Now, as far as the Markdown situation is concerned, the facts seem to be that Gruber does not develop the specification or reference implementation, but other people would like things to improve.

In the free software world, the best thing to do in this scenario is to gather the people who want to make improvements, have them collaborate and take over development, thank Gruber, and make the world a better place. Or, vigorously waving a spatula, fork, fork, fork.

There's a whole bunch of people using and relying on Markdown now. Atwood's Stack Overflow site is one of the prominent ones. There's implementations for many programming languages. There's other sites using Markdown. All of these people could (I am reluctant to say should) start a "Markdown Foundation", so to speak, and get to work.

bzr OO.o support?

In re Brian Kuhn's OO.o and version control troubles.

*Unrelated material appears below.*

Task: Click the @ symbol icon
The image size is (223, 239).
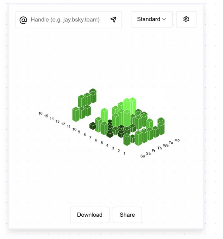Action: point(23,20)
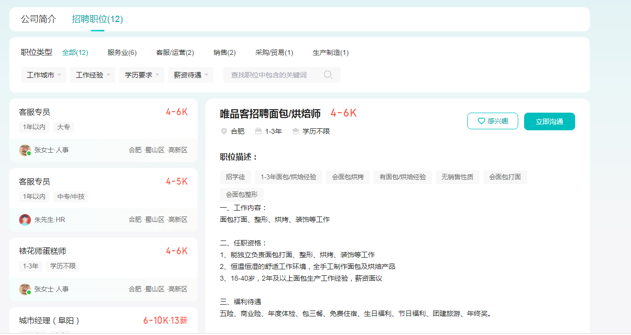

It'd be cool to extend bzr with some plugins to allow it to handle or show differences for specific file types in ways that are useful for those. For example, OpenOffice.org Writer files are binary blobs, and it's difficult to diff them at the moment. However, it would be possible to write something that extracts the text from the blob, and shows something like a wdiff.

This could be extended to all sorts of file formats. An image diff might generate a new image that colors changed parts with red. A source code diff might understand the language and work at the level of semantic language elements.